Отдельно бы почитала, как именно создавался миф о Менгеле, как он стал прям самым главным доктором-убийцей. Конечно, он был выходцем из ада и преступником, просто в какой-то момент его стали считать чуть ли не единственным врачом в Аушвице, который один все успевал. Даже в свидетельских показаниях жертв почти все утверждают, что лично их лично Менгеле на перроне встречал, многие вспоминали, что он обращался к ним на венгерском (которого не знал), описывают как высокого, красивого и светловолосого – на самом деле, довольно среднего роста, средней окраски и внешне совершенно заурядного. Вероятно, свои же радостно спихнули на него эту роль символа зла. В конце концов, наставник и интересант лагерных работ Менгеле барон Вершуер вышел из этого практически без потерь.

Потрясающая глава книги посвящена тому, как Дж. Менгеле выскользнул из Европы. Вот казалось бы – человек, которого тысячи выживших в Аушвице и их родственников готовы были линчевать – без особых трудностей сливается в сторону Аргентины. Вероятно, этой историей вдохновился Литтел. Менгеле, конечно, проявил редкую выдержку – смог воспользоваться общей неразберихой послевоенной Европы и аккуратненько осел на баварской ферме, три года там работал в полях со всем усердием. Жена еще помогла – создала видимость, что уже вдова. Тем временем семейный бизнес отца Менгеле восстановился после войны – они производили тачки, и всем нужны были тачки, чтобы разбирать завалы. Через несколько лет работы на ферме (там его запомнили как очень трудолюбивого и замкнутого человека) бывший доктор перебрался в Италию, там без затруднений получил международный паспорт Красного креста покинул Европу.

В Аргентине все сложилось отлично – продолжал семейный бизнес, постепенно натурализовался под слегка испанизированным именем, женился на вдове брата (это отец придумал, чтобы деньги из семьи не ушли). Он даже прилетал в Европу, где встречался с сыном Рольфом, хотя и под видом “дяди Фрица”. Невероятно – один из, наверное, десяти самых знаменитых нацистских преступников, не то что бы сидел в лесной хижине, трясясь от страха. Может, еще долго жил бы спокойно, если бы о нем не вспомнили на далекой родине – не без косвенного участия Анны Франк. Это особенно хорошая часть сюжета: в шестидесятых годах дневник Анны Франк стал культовой книгой, разошелся большими тиражами, и Отто Франк обратился к известному журналисту и ведущему с просьбой дописать историю на основе интервью со всеми выжившими участниками. Тут-то про Менгеле и вспомнили. Не то что бы его дело было закрыто, но пристального внимания на него не обращали – тем более, можно было прикрыться версией о смерти фигуранта. Приятно думать, что Анна Франк из могилы смогла хотя бы немного попорить жизнь Менгеле.

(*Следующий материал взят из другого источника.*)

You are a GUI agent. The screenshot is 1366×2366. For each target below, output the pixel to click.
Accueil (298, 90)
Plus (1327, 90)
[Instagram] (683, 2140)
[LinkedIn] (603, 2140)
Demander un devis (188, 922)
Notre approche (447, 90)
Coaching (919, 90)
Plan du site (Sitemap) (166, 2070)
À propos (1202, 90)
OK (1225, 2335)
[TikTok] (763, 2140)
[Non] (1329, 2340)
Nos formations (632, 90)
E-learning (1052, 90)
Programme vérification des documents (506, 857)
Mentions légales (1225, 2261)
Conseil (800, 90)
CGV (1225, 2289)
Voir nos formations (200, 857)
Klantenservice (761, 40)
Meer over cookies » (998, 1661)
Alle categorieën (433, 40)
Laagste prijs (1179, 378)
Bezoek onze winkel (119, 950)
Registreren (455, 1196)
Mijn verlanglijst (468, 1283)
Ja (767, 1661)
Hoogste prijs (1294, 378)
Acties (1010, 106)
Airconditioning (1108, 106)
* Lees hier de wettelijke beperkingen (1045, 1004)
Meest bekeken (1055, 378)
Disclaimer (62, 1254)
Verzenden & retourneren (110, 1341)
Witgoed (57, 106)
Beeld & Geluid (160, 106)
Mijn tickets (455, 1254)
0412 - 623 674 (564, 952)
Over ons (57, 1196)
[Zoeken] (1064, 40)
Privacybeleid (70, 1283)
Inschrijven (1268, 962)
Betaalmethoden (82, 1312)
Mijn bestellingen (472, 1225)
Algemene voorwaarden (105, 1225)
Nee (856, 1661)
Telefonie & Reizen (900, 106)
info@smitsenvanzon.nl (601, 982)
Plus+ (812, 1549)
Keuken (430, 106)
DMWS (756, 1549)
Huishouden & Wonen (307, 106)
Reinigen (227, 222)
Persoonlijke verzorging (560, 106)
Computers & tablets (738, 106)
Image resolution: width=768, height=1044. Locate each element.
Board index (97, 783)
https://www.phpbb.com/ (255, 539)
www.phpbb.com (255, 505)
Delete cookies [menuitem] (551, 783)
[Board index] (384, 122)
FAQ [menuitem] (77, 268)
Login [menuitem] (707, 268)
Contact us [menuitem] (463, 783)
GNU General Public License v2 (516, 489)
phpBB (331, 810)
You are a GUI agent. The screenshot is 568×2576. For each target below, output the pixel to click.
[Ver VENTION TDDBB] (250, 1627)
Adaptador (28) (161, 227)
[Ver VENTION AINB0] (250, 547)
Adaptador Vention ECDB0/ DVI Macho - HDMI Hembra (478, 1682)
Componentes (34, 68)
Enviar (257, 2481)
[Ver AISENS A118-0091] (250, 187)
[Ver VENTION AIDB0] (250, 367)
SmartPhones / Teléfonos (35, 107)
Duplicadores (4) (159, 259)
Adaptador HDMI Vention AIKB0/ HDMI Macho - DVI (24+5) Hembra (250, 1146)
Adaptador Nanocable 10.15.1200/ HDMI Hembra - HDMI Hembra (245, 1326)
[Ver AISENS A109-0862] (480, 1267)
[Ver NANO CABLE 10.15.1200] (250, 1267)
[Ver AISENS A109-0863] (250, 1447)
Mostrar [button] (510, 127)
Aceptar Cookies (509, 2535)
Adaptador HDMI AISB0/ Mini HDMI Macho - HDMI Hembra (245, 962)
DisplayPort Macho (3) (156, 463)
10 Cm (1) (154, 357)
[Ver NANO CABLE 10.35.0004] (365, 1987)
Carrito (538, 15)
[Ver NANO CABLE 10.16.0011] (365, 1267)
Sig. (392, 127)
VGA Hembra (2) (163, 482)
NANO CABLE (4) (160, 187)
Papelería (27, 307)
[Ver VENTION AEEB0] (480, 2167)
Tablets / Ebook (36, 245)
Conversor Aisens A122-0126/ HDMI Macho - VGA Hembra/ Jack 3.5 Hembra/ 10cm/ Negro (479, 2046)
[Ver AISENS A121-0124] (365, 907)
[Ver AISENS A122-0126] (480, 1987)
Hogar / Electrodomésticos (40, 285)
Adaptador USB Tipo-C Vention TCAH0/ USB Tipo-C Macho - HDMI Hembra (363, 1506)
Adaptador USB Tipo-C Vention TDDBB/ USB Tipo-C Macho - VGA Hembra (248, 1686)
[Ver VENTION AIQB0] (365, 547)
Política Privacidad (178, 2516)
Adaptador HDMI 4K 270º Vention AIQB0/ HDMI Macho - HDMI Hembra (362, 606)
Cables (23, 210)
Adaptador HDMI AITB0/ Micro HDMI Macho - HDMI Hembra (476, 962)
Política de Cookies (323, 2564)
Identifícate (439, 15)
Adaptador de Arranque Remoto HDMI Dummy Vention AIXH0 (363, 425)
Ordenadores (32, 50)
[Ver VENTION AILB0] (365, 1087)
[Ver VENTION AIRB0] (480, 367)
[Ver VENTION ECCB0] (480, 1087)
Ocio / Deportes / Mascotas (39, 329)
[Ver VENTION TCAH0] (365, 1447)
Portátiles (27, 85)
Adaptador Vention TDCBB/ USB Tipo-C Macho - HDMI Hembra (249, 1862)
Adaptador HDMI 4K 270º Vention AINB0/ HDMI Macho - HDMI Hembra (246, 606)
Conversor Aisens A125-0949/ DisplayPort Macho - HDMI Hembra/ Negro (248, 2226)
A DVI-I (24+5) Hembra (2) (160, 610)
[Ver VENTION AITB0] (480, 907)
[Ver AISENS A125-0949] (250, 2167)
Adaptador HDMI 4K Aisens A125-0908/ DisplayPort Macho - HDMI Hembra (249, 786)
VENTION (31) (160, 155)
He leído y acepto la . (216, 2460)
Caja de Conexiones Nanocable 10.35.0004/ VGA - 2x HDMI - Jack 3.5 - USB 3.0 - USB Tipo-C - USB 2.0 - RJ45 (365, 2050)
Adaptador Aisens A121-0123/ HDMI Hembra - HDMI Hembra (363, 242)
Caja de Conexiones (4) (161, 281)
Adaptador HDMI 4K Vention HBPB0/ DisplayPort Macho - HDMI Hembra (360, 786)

Одним из первых следствий внимания к фигуранту стал трагикомический эпизод с решением Мюнхенского и Франкфуртского университетов о лишении Менгеле статуса доктора. Дальше – с моей недостаточно легитской точки зрения – очень странное начинается, потому что вторая жена не-доктора, Марта Менгеле, нанимает адвокатов, которые специализировались на судебной защите нацистских деятелей, и они пытались отстоять профессиональную честь клиента. Мне-то кажется, это как если бы через суд снимали штраф за нарушение САНПИНов на кухне у людоеда, но, наверное, даже правильно. Права называться доктором Менгеле официально лишили, и есть свидетельские показания, что его это задело – что здорово, потому что свою жизнь он все-таки закончил в покое. Надеюсь, хоть в постоянном ужасе, что Моссад уже у дверей стоит.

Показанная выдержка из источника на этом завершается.